Die Vorstellung, die sich in Westeuropa herausgebildet hatte, daß in Rußland jeder Bauer ein »Gottsucher« sei, beruht auf falsch verstandenen literarischen Voraussetzungen. Er war nur: näher der Natur und metaphysisch weniger befriedigt. Er absolviert jetzt das Stadium der primitiven Naturwissenschaft, die erste Stufe des Rationalismus. Vielleicht wird er auch dann, wie die Intellektuellen und die geistig Schöpferischen dem Zauber seiner reichen Kirche erliegen, deren Söhne keinen Priester brauchen, weil sie eine direkte, unmittelbare Beziehung zu den Gegenständen ihres Glaubens haben.
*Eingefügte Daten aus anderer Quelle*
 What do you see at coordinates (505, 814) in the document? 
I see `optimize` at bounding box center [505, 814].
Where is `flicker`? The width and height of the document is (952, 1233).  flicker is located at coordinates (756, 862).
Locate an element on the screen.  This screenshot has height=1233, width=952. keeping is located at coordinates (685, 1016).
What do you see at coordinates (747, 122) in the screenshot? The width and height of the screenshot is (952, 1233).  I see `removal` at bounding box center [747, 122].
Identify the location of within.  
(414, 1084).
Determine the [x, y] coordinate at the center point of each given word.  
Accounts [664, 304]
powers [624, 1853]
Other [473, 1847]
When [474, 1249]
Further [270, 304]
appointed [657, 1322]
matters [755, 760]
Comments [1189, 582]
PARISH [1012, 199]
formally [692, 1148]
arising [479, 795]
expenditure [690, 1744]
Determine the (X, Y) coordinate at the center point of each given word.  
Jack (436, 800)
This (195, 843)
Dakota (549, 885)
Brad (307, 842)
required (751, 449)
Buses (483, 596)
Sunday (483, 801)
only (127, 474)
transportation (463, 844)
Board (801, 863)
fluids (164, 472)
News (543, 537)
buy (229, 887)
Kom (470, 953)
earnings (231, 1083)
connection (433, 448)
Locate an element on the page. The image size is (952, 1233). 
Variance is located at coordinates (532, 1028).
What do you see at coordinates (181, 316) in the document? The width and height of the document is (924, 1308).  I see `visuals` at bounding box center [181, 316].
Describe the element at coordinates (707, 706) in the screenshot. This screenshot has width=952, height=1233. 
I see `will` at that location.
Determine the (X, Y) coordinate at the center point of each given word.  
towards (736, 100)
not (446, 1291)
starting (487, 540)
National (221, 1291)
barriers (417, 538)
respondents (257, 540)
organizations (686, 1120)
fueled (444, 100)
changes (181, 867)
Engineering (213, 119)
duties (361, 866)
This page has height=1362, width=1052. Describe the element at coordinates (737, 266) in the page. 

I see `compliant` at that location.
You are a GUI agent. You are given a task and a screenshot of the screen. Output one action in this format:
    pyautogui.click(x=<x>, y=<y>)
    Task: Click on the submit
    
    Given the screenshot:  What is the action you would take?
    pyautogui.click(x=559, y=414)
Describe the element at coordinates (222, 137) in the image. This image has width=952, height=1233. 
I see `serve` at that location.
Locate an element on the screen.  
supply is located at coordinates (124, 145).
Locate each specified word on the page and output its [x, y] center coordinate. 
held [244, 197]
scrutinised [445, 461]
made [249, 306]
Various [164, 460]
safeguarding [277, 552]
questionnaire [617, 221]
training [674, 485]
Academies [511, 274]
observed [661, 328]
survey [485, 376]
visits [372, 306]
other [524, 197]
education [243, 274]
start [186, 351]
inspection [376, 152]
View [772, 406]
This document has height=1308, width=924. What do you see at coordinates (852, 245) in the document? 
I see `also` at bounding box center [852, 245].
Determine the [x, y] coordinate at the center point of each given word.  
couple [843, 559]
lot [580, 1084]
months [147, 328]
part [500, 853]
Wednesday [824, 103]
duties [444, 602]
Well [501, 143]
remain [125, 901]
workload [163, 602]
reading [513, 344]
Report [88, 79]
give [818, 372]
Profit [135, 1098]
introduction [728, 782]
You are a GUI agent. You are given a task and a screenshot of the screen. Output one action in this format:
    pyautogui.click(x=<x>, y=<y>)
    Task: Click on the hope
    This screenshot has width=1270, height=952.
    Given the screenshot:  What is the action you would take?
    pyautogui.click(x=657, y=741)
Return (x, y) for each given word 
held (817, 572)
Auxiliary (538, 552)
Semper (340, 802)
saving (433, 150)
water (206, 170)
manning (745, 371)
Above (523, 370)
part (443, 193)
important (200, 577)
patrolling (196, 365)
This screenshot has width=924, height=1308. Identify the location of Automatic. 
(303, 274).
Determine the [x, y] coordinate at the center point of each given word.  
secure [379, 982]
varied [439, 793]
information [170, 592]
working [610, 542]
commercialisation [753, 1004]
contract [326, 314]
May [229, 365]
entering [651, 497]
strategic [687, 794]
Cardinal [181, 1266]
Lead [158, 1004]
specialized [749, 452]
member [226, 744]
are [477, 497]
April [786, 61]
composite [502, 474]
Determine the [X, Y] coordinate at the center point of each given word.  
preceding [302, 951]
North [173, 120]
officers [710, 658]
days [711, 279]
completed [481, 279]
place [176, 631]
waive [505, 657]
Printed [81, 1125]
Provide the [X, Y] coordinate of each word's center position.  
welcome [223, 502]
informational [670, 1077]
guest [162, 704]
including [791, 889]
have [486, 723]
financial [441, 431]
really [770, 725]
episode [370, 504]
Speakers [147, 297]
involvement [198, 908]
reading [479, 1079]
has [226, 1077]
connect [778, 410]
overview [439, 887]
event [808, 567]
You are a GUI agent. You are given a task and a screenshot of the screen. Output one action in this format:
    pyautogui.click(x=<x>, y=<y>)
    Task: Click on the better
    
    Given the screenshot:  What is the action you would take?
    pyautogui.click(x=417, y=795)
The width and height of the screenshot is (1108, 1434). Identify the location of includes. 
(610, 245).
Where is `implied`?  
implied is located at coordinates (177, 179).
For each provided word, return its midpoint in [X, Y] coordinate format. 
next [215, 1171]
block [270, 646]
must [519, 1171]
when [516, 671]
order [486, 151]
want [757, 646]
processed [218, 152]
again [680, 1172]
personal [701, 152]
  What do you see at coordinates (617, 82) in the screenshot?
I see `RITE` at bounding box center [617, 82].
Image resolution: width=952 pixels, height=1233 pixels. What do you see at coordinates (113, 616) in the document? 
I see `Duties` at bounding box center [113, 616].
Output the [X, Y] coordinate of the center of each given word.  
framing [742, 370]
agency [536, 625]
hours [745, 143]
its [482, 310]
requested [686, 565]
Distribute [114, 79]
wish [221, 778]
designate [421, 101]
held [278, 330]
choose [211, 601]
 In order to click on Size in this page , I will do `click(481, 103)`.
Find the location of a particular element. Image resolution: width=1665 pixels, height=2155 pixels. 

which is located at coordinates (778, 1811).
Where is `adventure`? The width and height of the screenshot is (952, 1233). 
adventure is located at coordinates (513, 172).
Man bekommt eine Ahnung von der Fremdheit, ja der Unheimlichkeit dieser Kirche, wenn man ihre Glocken hört. Viele läuten auf einmal. Die hellen fahren lärmend zwischen die tiefen. Die tiefen, schweren, alten läuten immer schneller, als hätten sie den Ehrgeiz, so flink wie die jungen zu sein. Sie schwingen nicht in horizontaler Richtung wie alle Glocken der Welt – es scheint, daß sie sich drehen, im Kreis, wie Tänzerinnen. Sie sind so laut, als wären sie unten, in der nächsten Straße. Aber sie leben hoch oben, verborgen in Türmen – und man staunt über diese Nähe des Tons, bei dieser Ferne des Instruments, wie man an klaren Sommertagen verwundert den nahen Gesang der Lerchen hört, die, gar nicht sichtbar, im Himmel verschwunden sind.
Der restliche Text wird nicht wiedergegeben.